Work order: Within the listing below, please copy exactly the lines between the line holding "Sing' (647, 1350)" and the line holding "November (637, 1856)", inclusive.

━━ Data supplied ━━

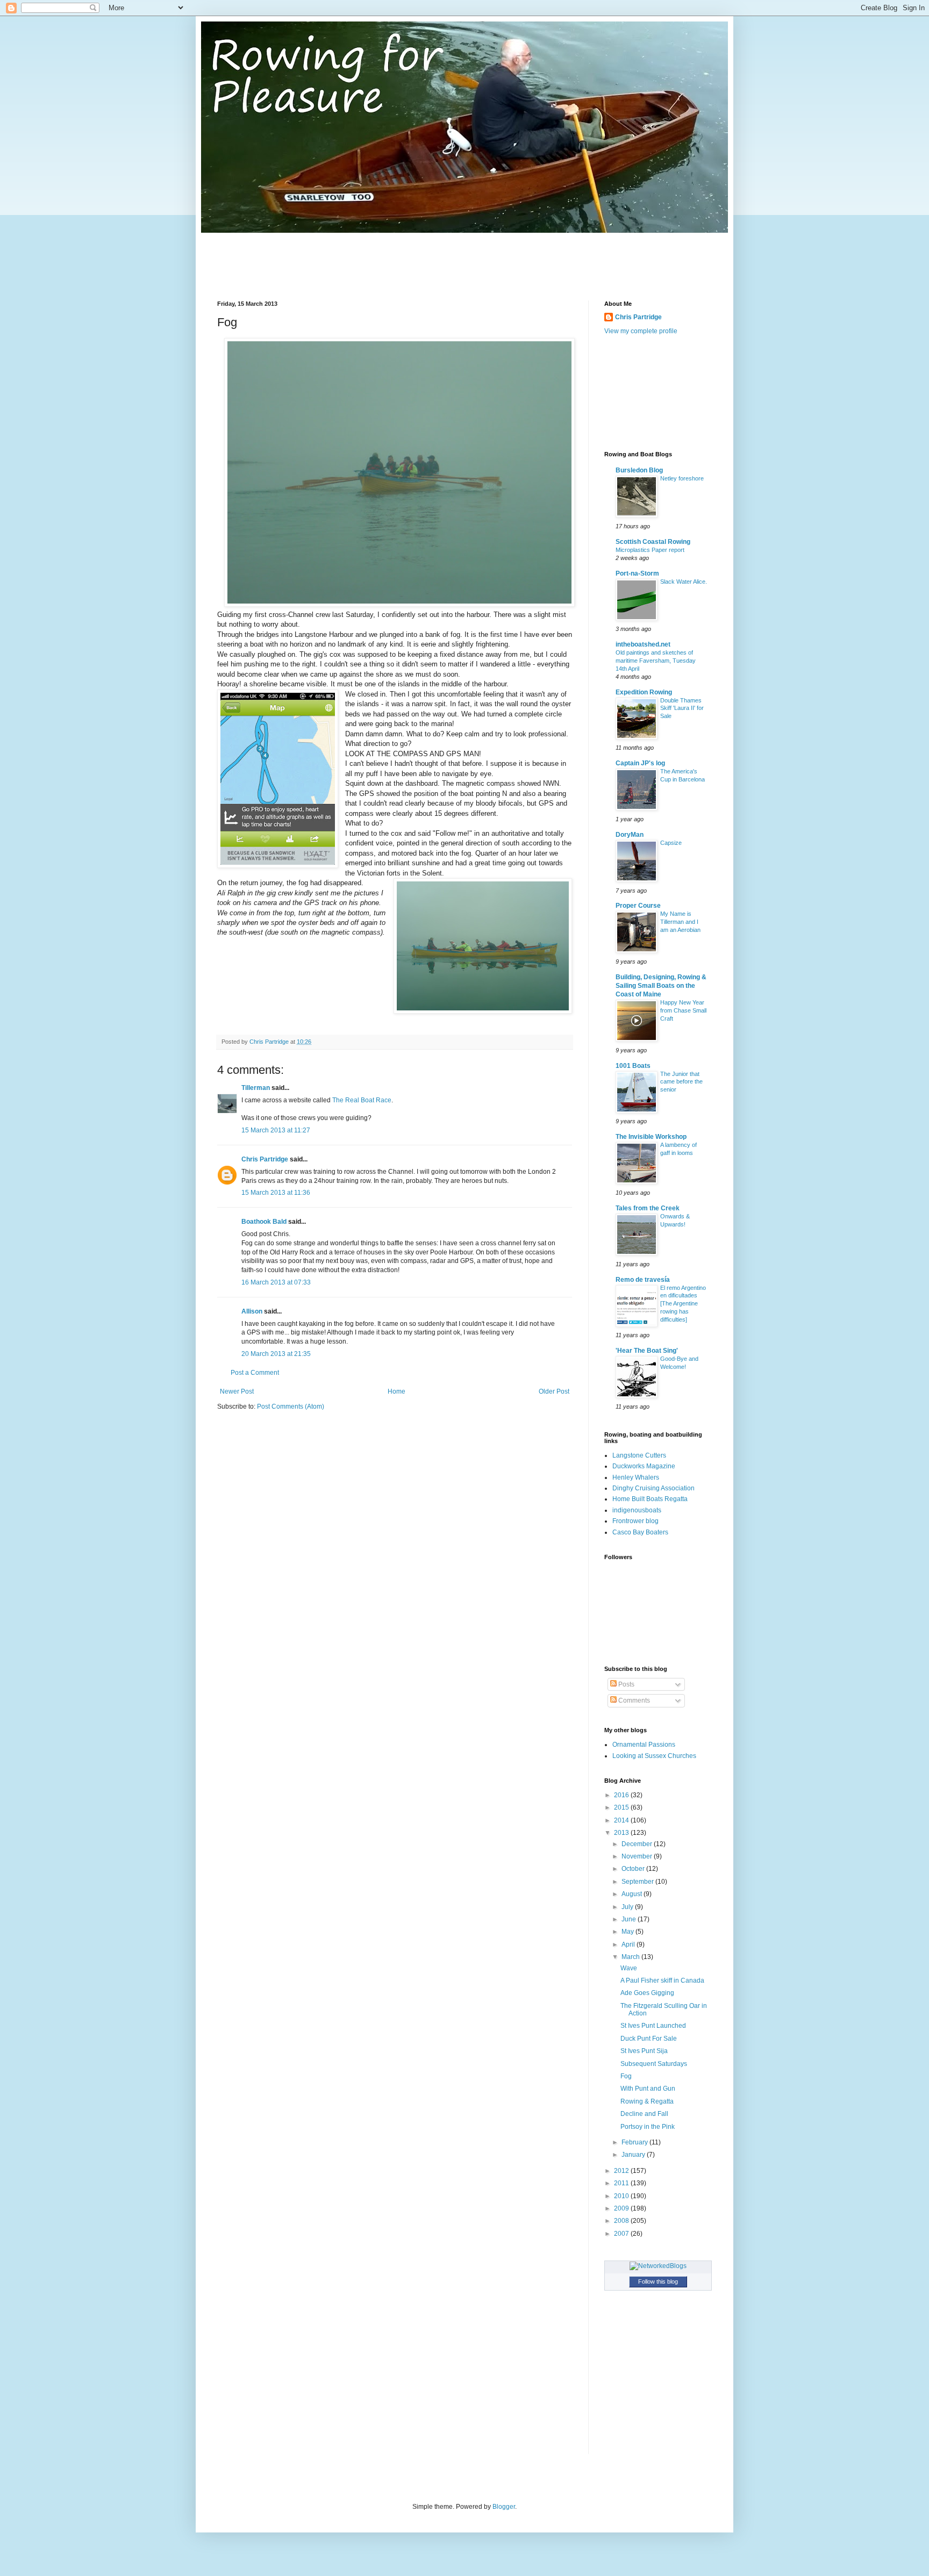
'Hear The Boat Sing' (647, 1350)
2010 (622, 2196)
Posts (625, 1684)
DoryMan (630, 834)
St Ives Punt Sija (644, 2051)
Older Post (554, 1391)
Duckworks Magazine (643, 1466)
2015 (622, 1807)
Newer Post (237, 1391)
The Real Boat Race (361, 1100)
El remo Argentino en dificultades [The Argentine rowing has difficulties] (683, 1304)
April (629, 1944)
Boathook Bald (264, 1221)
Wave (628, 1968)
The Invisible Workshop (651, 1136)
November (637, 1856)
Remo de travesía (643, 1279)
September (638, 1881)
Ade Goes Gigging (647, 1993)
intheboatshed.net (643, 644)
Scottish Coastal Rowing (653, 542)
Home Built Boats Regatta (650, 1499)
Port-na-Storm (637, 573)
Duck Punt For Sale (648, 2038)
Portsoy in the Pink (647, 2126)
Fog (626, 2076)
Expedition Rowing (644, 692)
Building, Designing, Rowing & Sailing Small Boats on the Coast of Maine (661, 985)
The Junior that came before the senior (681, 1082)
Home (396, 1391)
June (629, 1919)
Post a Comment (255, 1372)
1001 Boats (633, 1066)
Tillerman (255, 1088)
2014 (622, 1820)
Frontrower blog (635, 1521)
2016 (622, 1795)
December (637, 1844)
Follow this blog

━━━
━━ Data supplied ━━

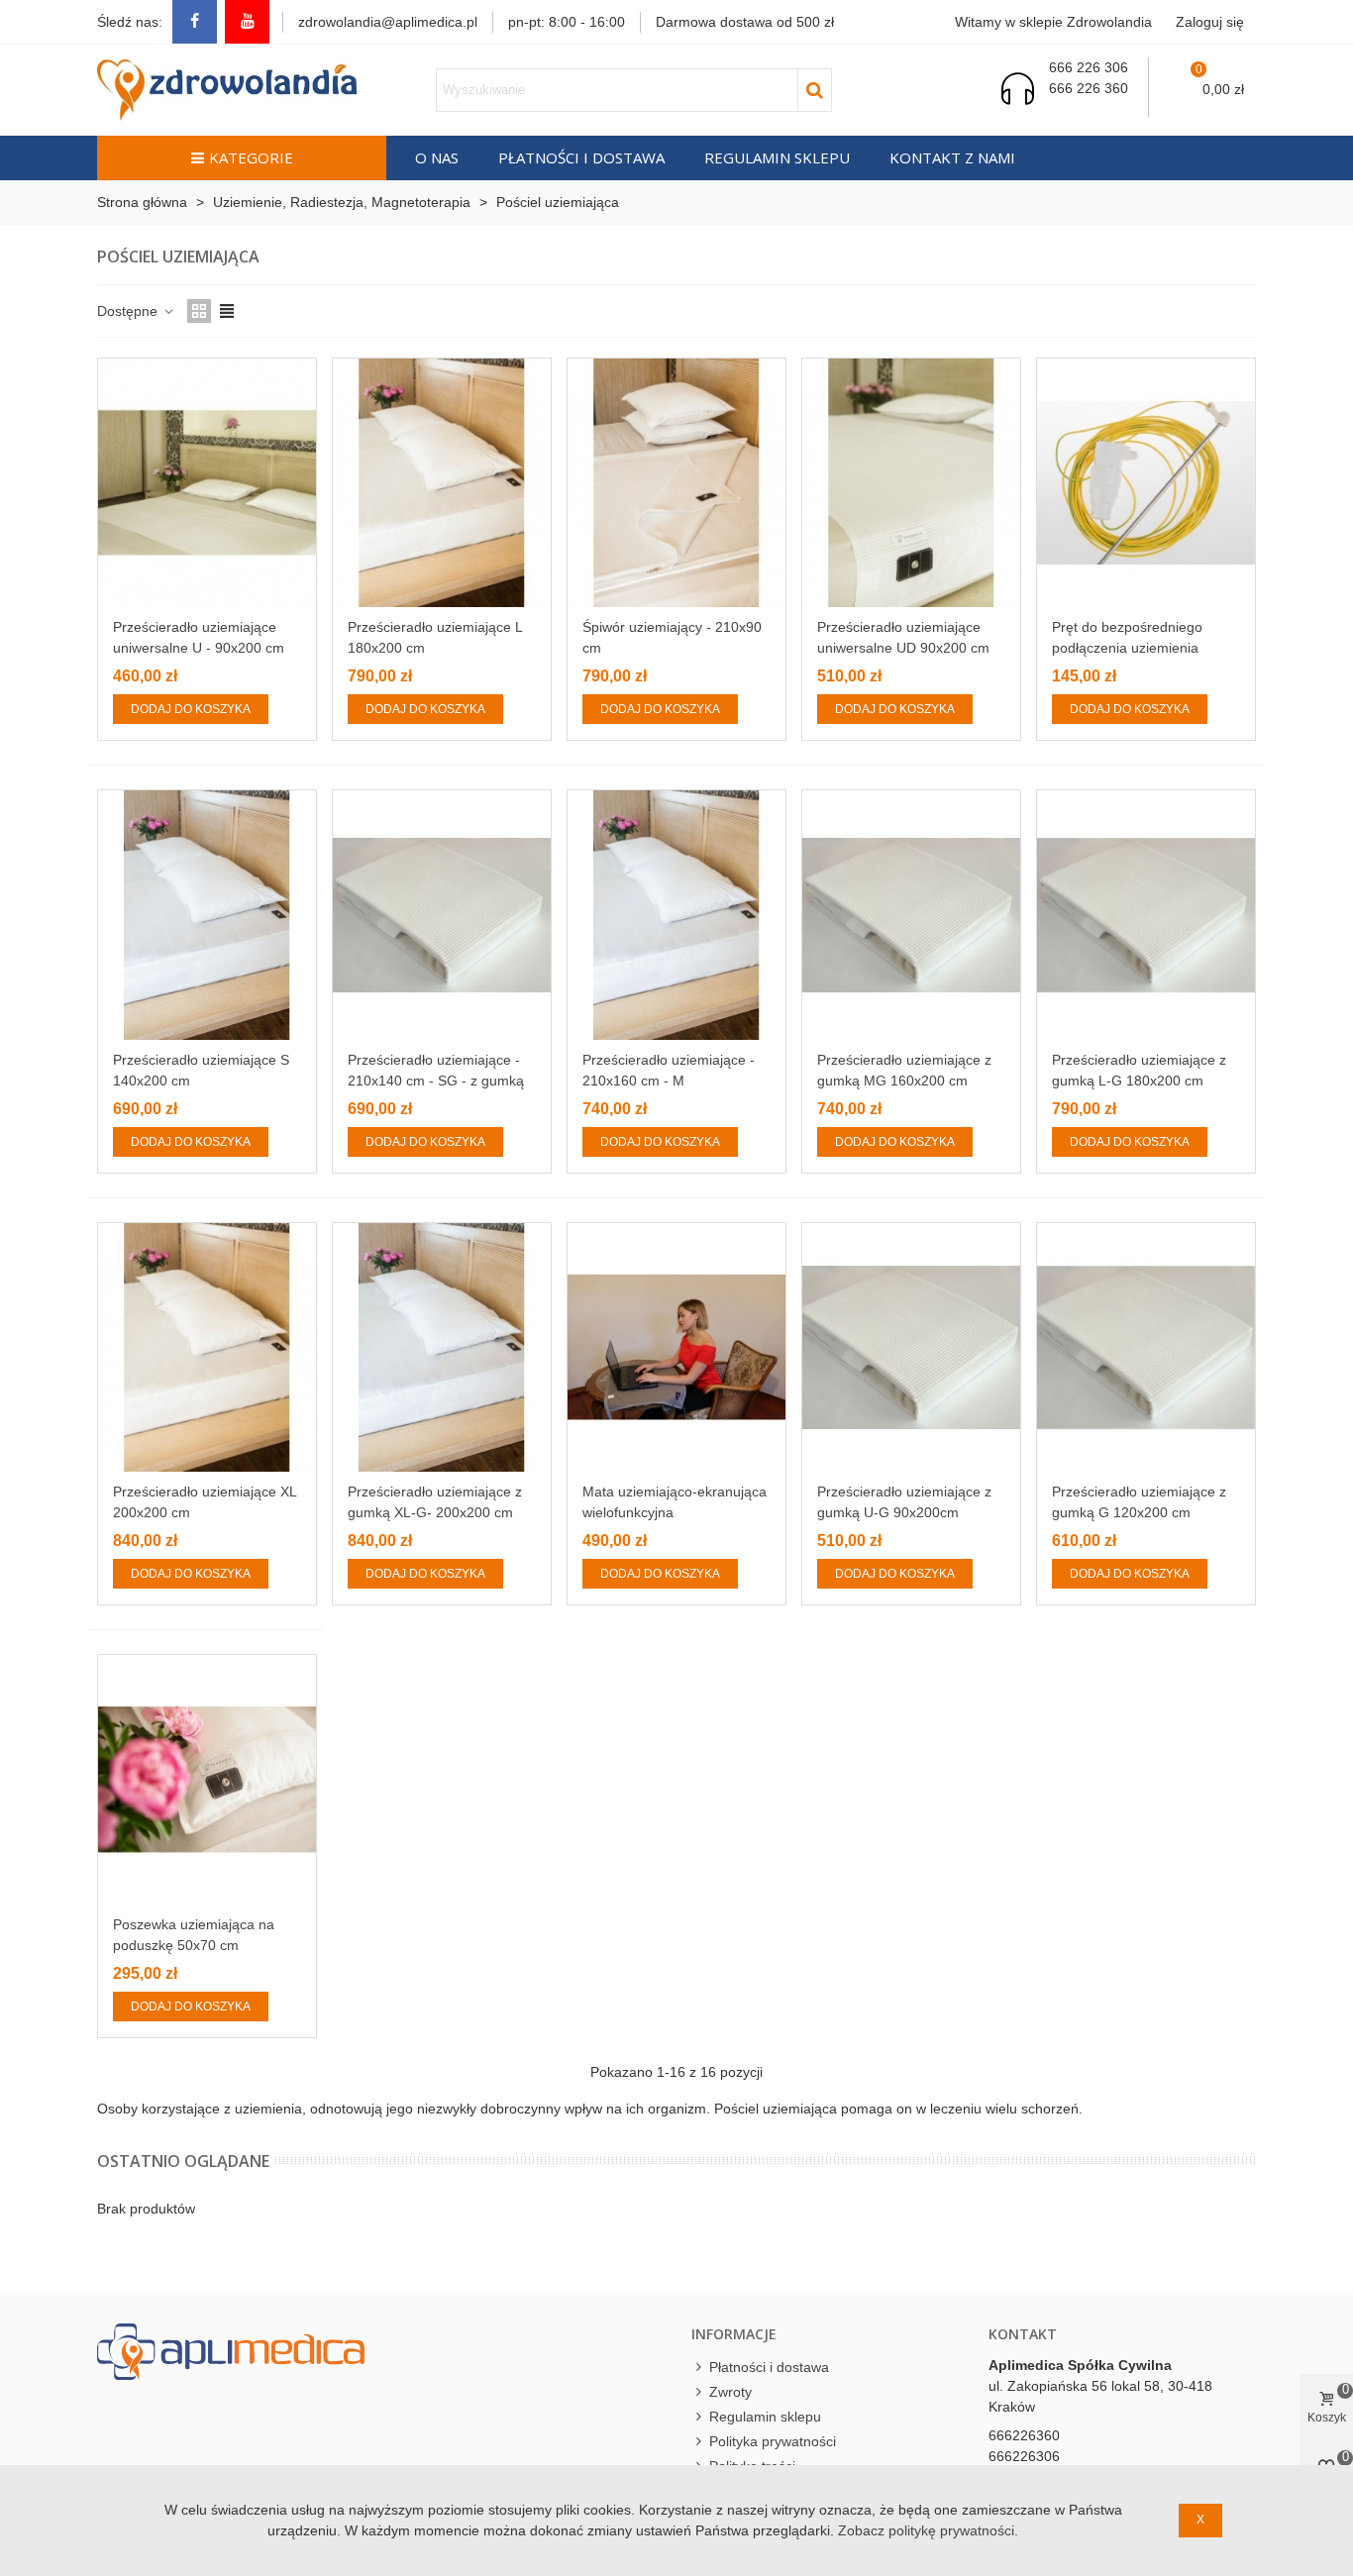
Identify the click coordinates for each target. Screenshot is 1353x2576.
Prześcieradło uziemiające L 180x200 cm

━━━

Answer below:
'Hear The Boat Sing' (647, 1350)
2010 (622, 2196)
Posts (625, 1684)
DoryMan (630, 834)
St Ives Punt Sija (644, 2051)
Older Post (554, 1391)
Duckworks Magazine (643, 1466)
2015 (622, 1807)
Newer Post (237, 1391)
The Real Boat Race (361, 1100)
El remo Argentino en dificultades [The Argentine rowing has difficulties] (683, 1304)
April (629, 1944)
Boathook Bald (264, 1221)
Wave (628, 1968)
The Invisible Workshop (651, 1136)
November (637, 1856)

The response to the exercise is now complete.